What this task involves
The lines below starting at the line containing "924x1307 pixels." and ending at the line containing "This screenshot has width=1049, height=662." are to be repeated exactly, with both ends kept and nothing else added.

Material for this task Block Start

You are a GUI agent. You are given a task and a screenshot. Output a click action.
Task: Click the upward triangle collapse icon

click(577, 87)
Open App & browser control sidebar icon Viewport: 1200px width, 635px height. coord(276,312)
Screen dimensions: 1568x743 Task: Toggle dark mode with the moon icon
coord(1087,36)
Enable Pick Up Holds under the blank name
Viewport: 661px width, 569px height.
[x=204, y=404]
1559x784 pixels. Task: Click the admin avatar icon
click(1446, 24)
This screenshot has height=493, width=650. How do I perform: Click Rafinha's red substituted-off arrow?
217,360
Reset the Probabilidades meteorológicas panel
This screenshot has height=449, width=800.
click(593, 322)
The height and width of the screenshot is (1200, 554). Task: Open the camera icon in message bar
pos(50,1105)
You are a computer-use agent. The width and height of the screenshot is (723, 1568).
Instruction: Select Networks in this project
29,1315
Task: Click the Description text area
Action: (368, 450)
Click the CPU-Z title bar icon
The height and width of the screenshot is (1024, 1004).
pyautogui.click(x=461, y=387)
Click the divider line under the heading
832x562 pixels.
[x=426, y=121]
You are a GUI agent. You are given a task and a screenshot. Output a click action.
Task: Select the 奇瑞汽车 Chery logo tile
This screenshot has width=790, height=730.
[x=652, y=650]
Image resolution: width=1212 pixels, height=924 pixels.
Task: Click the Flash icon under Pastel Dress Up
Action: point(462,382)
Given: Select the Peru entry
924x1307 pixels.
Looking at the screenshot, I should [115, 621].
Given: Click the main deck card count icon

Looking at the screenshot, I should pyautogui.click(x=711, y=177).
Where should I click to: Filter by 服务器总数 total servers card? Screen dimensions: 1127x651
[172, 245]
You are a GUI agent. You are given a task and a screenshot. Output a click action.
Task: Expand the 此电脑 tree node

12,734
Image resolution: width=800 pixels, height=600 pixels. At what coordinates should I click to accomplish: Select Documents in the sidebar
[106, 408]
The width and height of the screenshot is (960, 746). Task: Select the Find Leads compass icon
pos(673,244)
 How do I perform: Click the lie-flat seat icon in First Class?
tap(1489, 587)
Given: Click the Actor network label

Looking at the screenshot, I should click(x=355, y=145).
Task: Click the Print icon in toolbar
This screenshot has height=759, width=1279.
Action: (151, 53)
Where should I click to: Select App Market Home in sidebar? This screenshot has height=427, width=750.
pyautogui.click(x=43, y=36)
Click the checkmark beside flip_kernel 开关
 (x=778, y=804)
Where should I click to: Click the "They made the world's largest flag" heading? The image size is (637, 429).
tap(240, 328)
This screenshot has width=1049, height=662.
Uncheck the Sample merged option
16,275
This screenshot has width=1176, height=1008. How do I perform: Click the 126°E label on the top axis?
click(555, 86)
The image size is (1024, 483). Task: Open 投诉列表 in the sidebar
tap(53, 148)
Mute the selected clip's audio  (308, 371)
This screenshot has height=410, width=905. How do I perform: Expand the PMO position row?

Material for this task Block End

Solution to this problem
924x1307 pixels.
Looking at the screenshot, I should [115, 621].
Given: Click the main deck card count icon

Looking at the screenshot, I should pyautogui.click(x=711, y=177).
Where should I click to: Filter by 服务器总数 total servers card? Screen dimensions: 1127x651
[172, 245]
You are a GUI agent. You are given a task and a screenshot. Output a click action.
Task: Expand the 此电脑 tree node

12,734
Image resolution: width=800 pixels, height=600 pixels. At what coordinates should I click to accomplish: Select Documents in the sidebar
[106, 408]
The width and height of the screenshot is (960, 746). Task: Select the Find Leads compass icon
pos(673,244)
 How do I perform: Click the lie-flat seat icon in First Class?
tap(1489, 587)
Given: Click the Actor network label

Looking at the screenshot, I should click(x=355, y=145).
Task: Click the Print icon in toolbar
This screenshot has height=759, width=1279.
Action: (151, 53)
Where should I click to: Select App Market Home in sidebar? This screenshot has height=427, width=750.
pyautogui.click(x=43, y=36)
Click the checkmark beside flip_kernel 开关
 (x=778, y=804)
Where should I click to: Click the "They made the world's largest flag" heading? The image size is (637, 429).
tap(240, 328)
This screenshot has width=1049, height=662.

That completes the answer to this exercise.